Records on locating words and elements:
==*==
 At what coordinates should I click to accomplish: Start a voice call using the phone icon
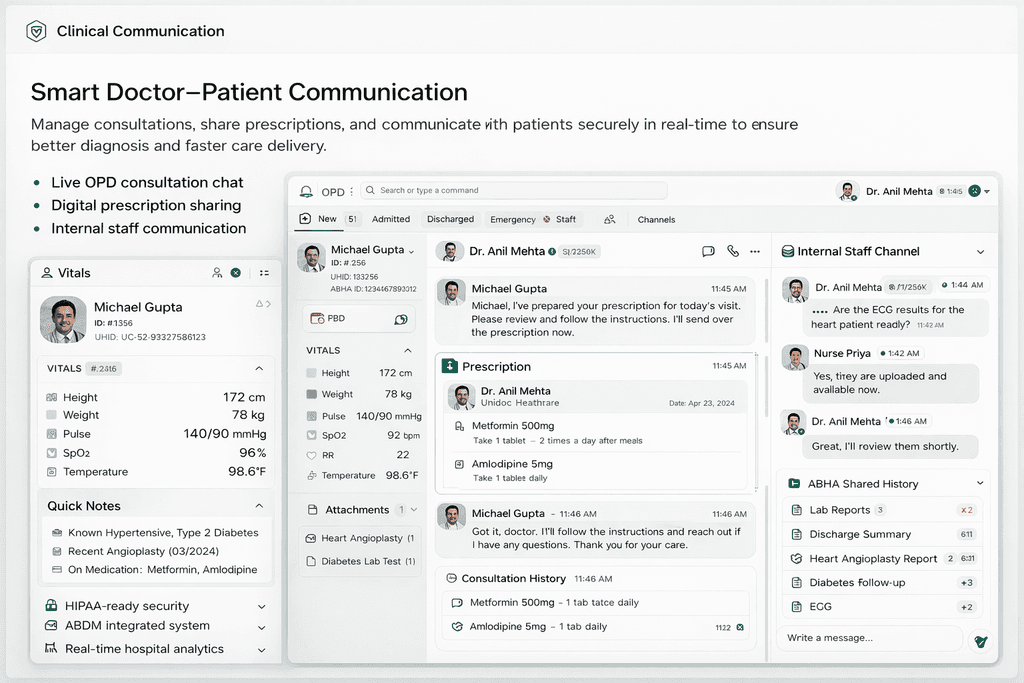733,251
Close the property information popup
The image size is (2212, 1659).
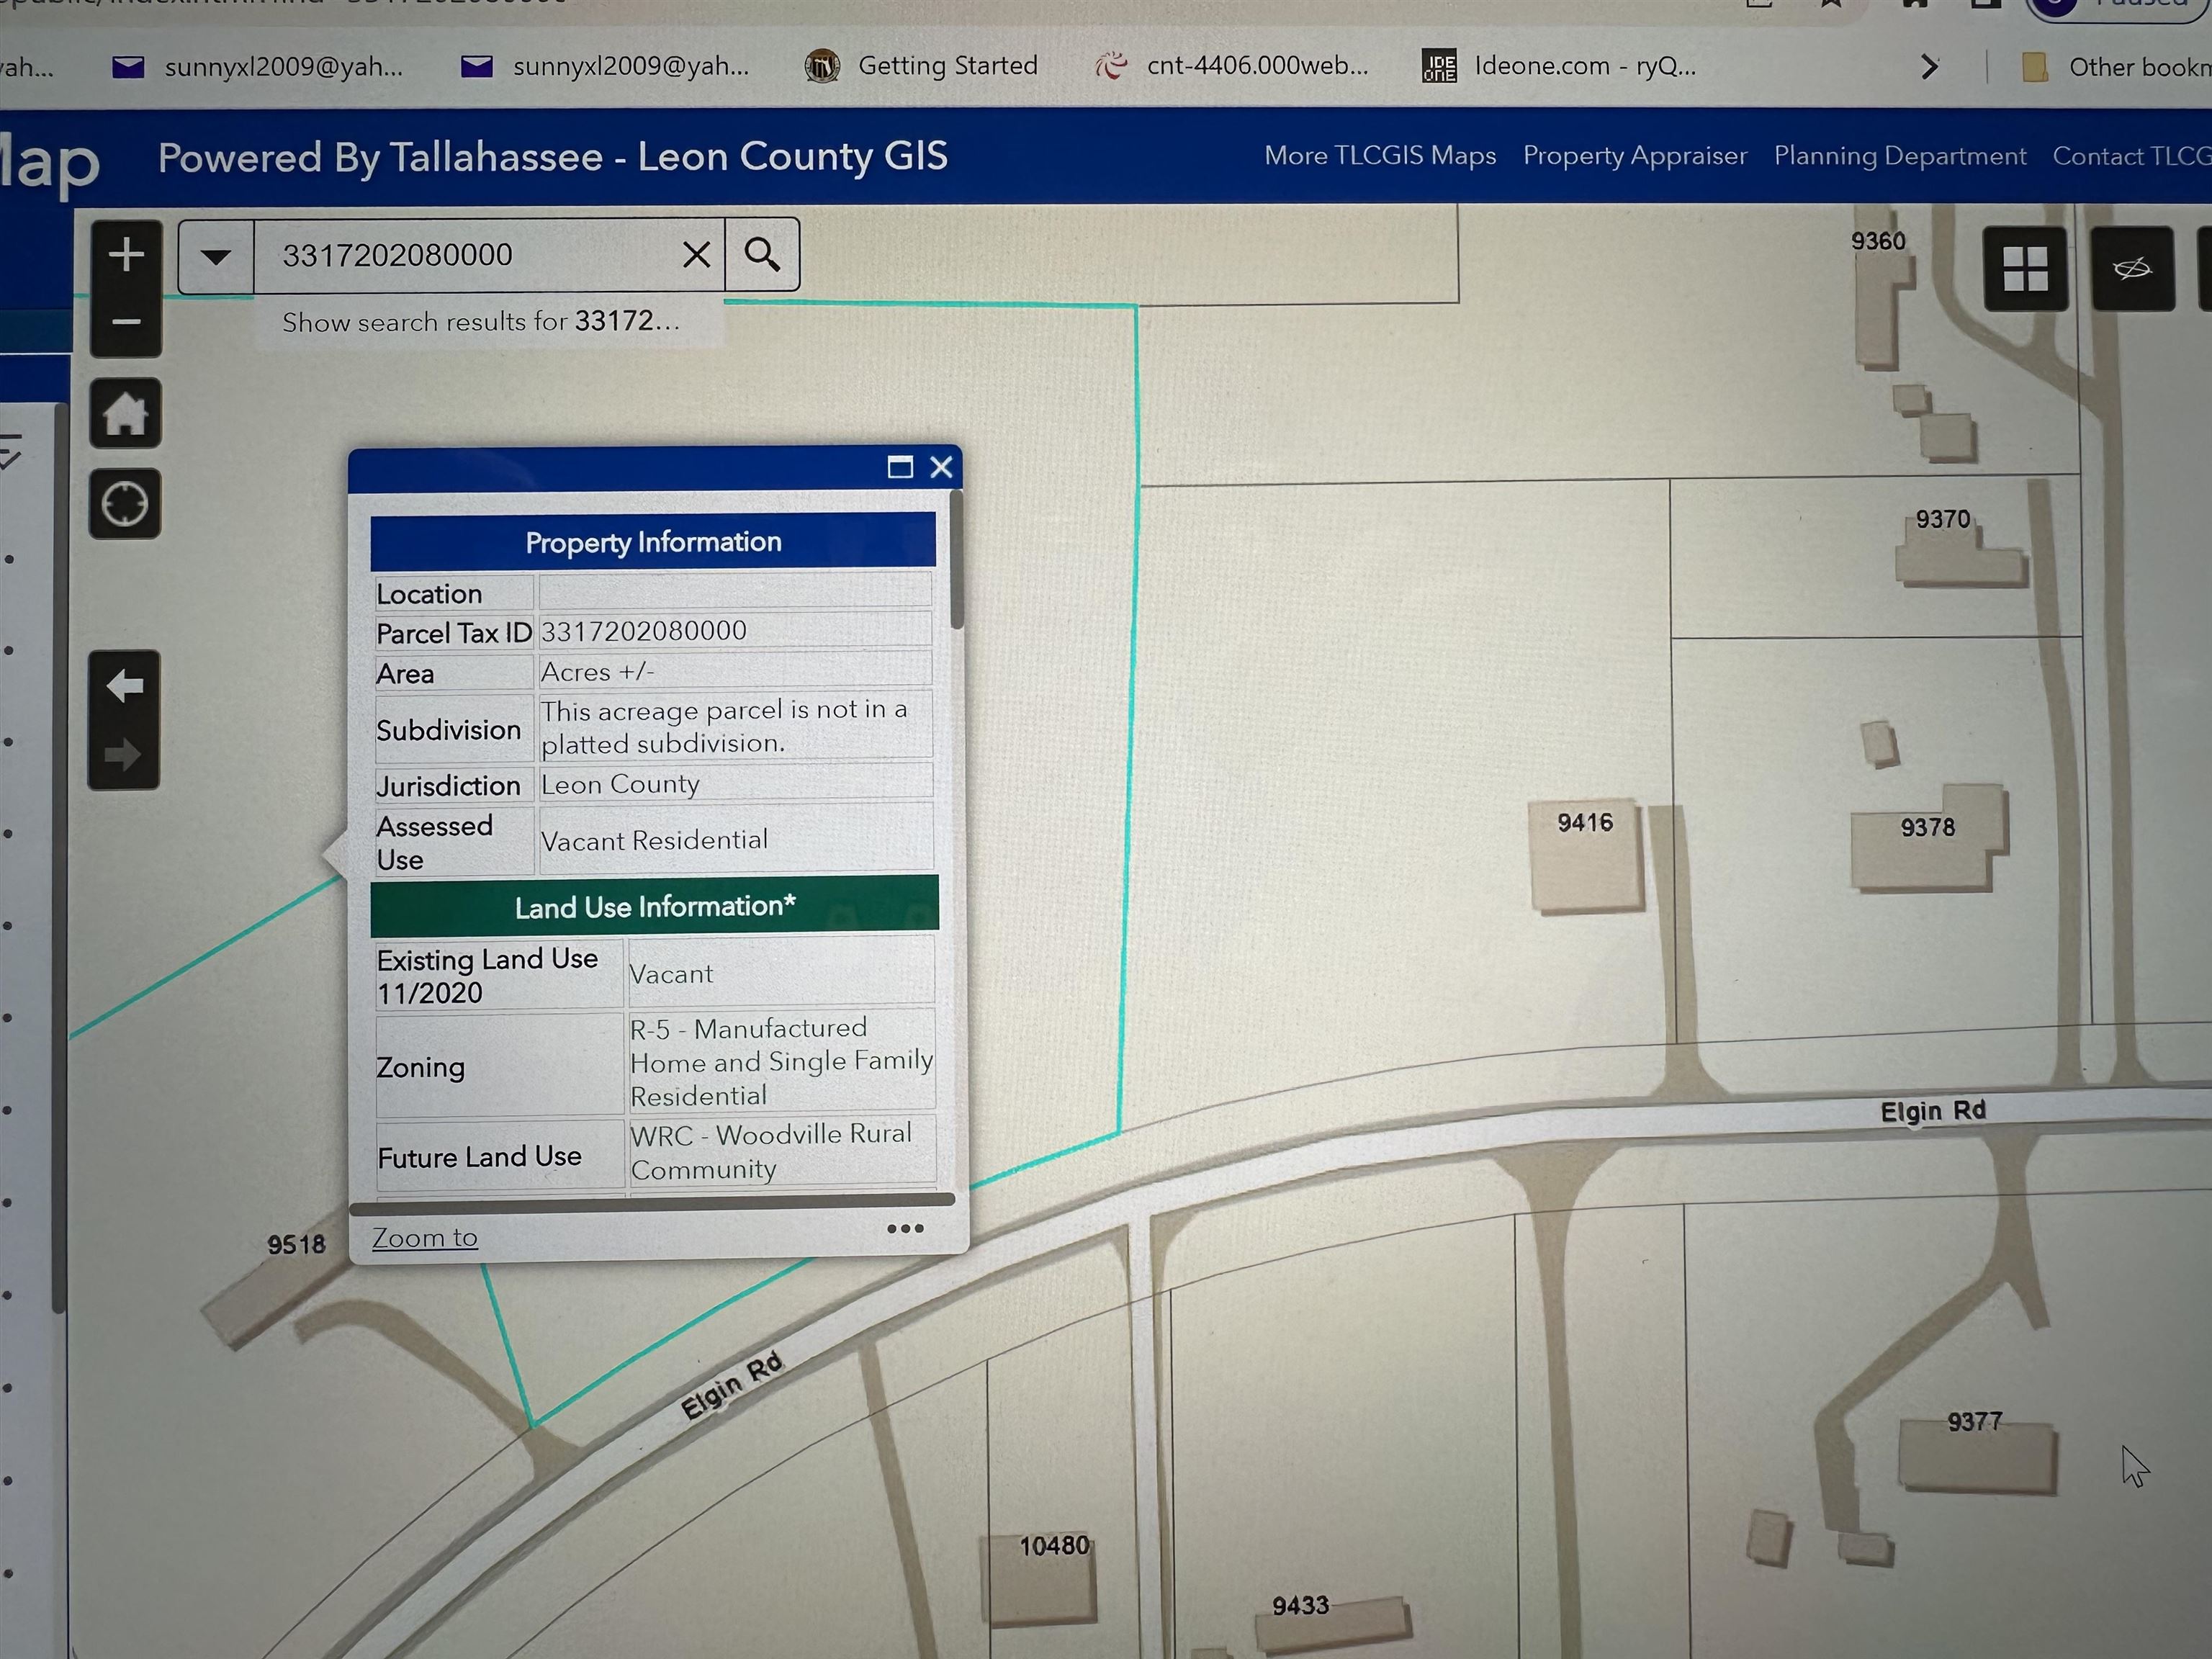(x=941, y=467)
==*==
» TASK
Output the records above word for word, leaving out the pictures.

» TASK OUTPUT
 At what coordinates should I click to accomplish: Start a voice call using the phone icon
733,251
Close the property information popup
The image size is (2212, 1659).
(x=941, y=467)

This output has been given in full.